À l’heure où l’égalité des chances tend à s’imposer comme la seule conception possible de la justice sociale, cette relecture est précieuse. Elle nous invite, près d’un demi-siècle après la publication de la Théorie de la justice, à chercher des voies ambitieuses de refondation de nos représentations de ce qui est juste et de ce qui ne l’est pas. Des voies qui ne tomberont pas dans le piège de la nostalgie d’un âge d’or de la « solidarité des travailleurs », qui prendront acte du caractère positif de la lutte contre les discriminations dans nos sociétés plurielles, ouvertes et individualistes, et qui incarneront nos idéaux de justice sociale pour le monde d’aujourd’hui. Or une telle ambition est précisément du ressort de notre imaginaire, en ce que, comme l’écrivait Ricœur : « C’est dans l’imagination que j’essaie mon pouvoir de faire, que je prends la mesure du “je peux” [11]. »
[1] - Paul Ricœur, « L’initiative », dans Du texte à l’action. Essais d’herméneutique, t. II, Paris, Seuil, 1986, p. 275.
[2] - P. Ricœur, « L’idéologie et l’utopie : deux expressions de l’imaginaire social », Autres Temps. Les cahiers du christianisme social, no 2, 1984, p. 53-64.
[3] - Georges Bernanos, Journal d’un curé de campagne, Paris, Plon, 1936.
[4] - Paul Christophe, 1936. Les catholiques et le Front populaire, Paris, Desclée de Brouwer, 1979.

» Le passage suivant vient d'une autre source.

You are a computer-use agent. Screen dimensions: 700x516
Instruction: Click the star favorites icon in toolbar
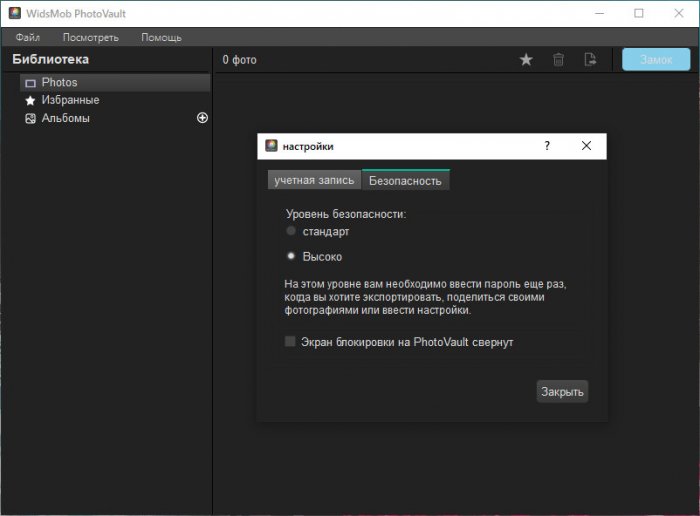pyautogui.click(x=526, y=60)
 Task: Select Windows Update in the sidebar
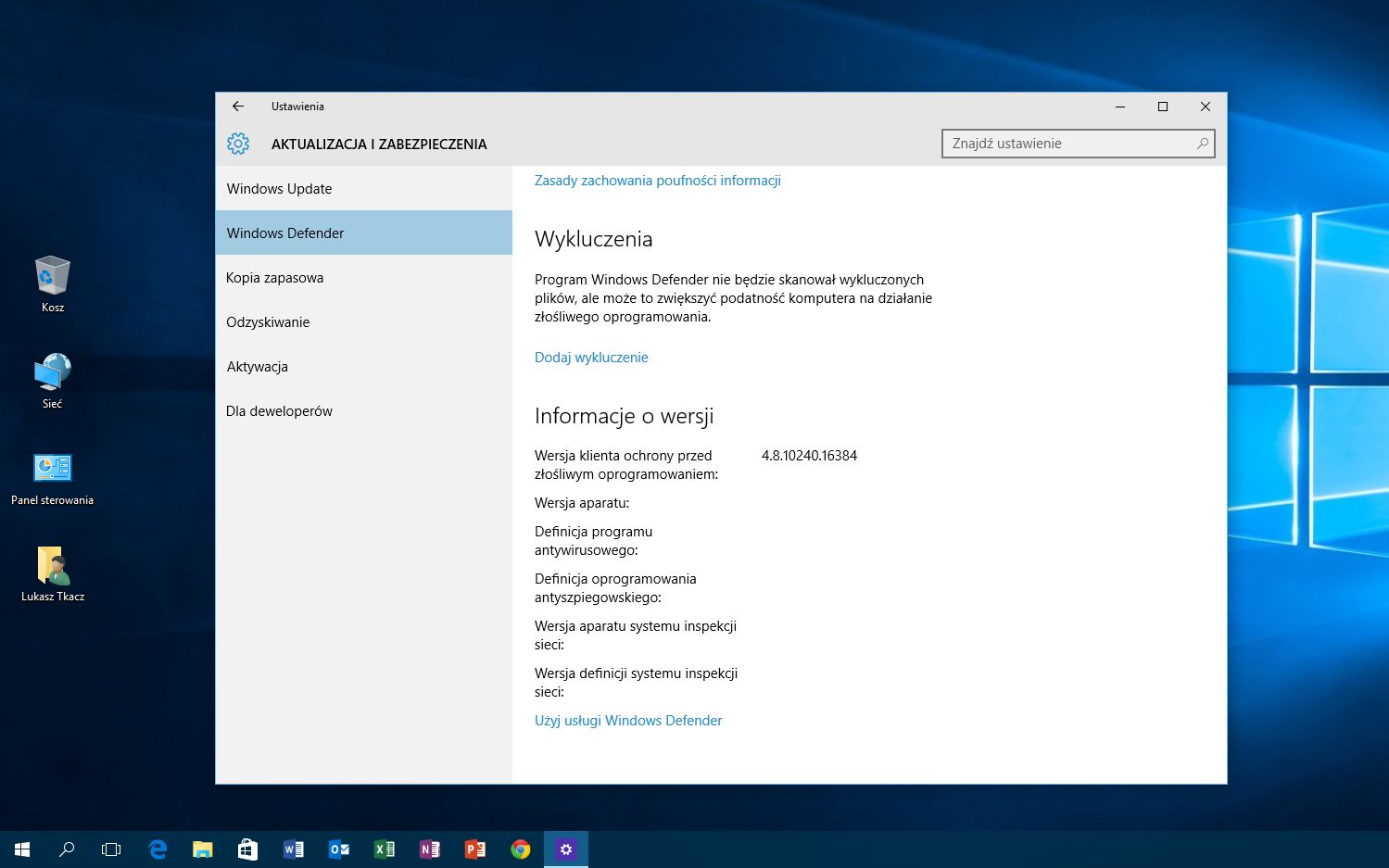pos(279,189)
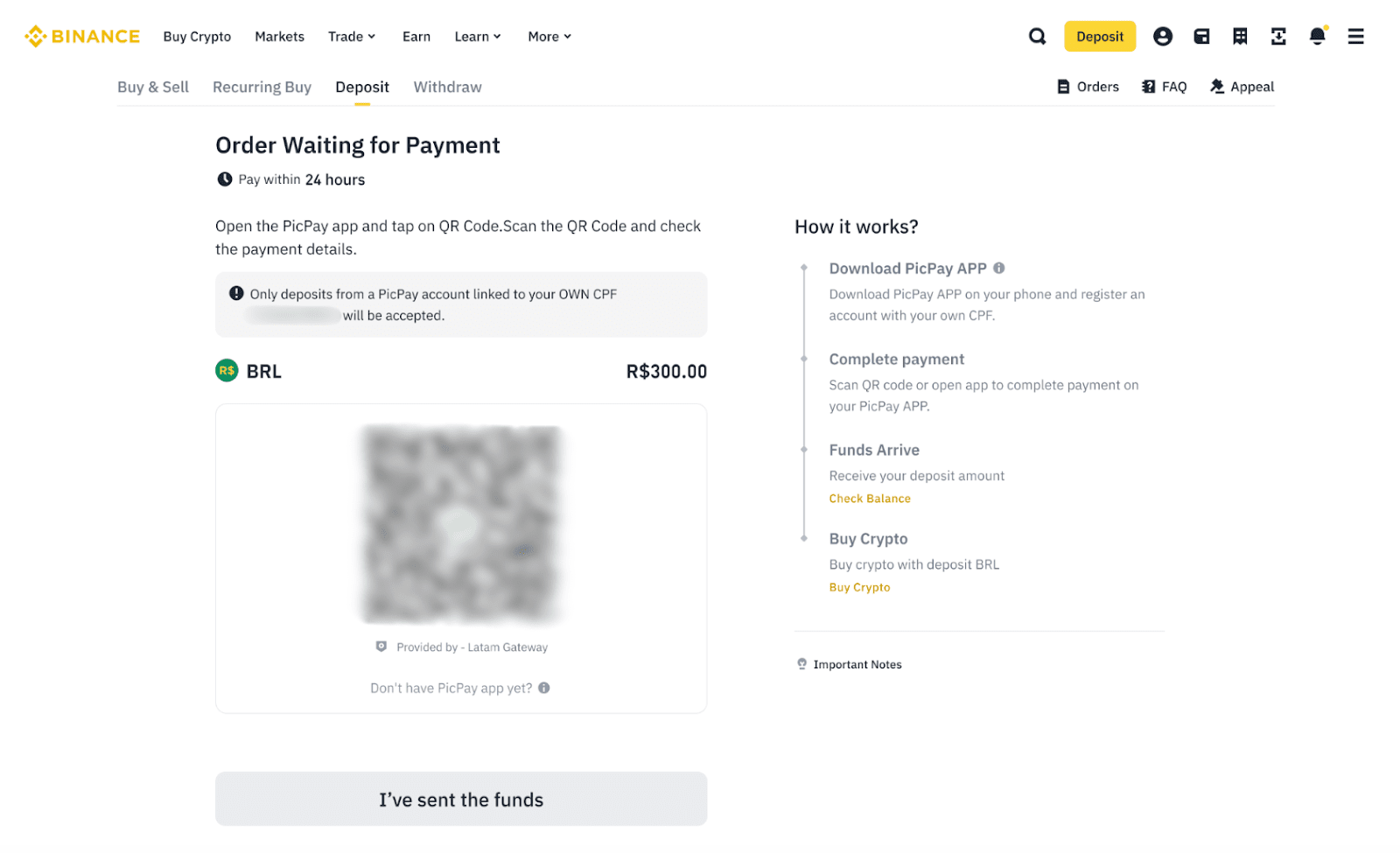The height and width of the screenshot is (853, 1400).
Task: Open the QR scan icon in header
Action: (x=1278, y=37)
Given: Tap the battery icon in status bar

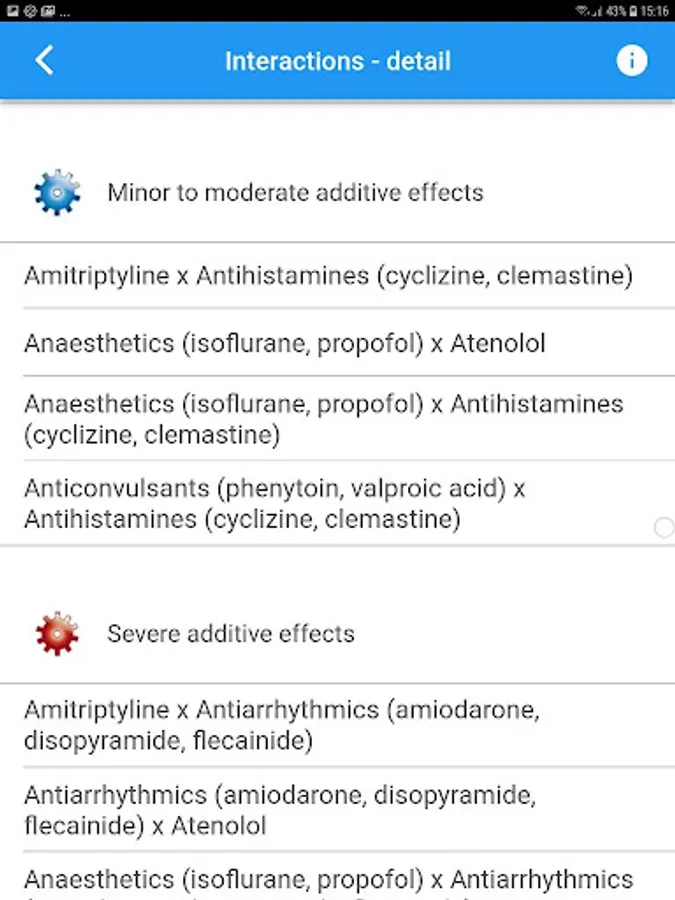Looking at the screenshot, I should [x=634, y=11].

[5] - Sur le paysage contemporain des inégalités et ses évolutions, voir en particulier le Rapport sur les inégalités mondiales. 2018, paru au Seuil et coordonné par Lucas Chancel, Facundo Alvaredo, Thomas Piketty, Emmanuel Saez et Gabriel Zucman.
[6] - Patrick Savidan, Voulons-nous vraiment l’égalité ?, Paris, Albin Michel, 2015.
[7] - François Dubet, La Préférence pour l’inégalité. Comprendre la crise des solidarités, Paris, Seuil, 2014.
[8] - Ibid., p. 13.
[9] - François Dubet, Les Places et les Chances. Repenser la justice sociale, Paris, Seuil, 2010.
[10] - « En 2015, oublions les justifications morales de l’inégalité », blog de Ruwen Ogien sur le site de Libération, 22 décembre 2014.
[11] - P. Ricœur, « L’imagination dans le discours et dans l’action », Du texte à l’action, op. cit., p. 225.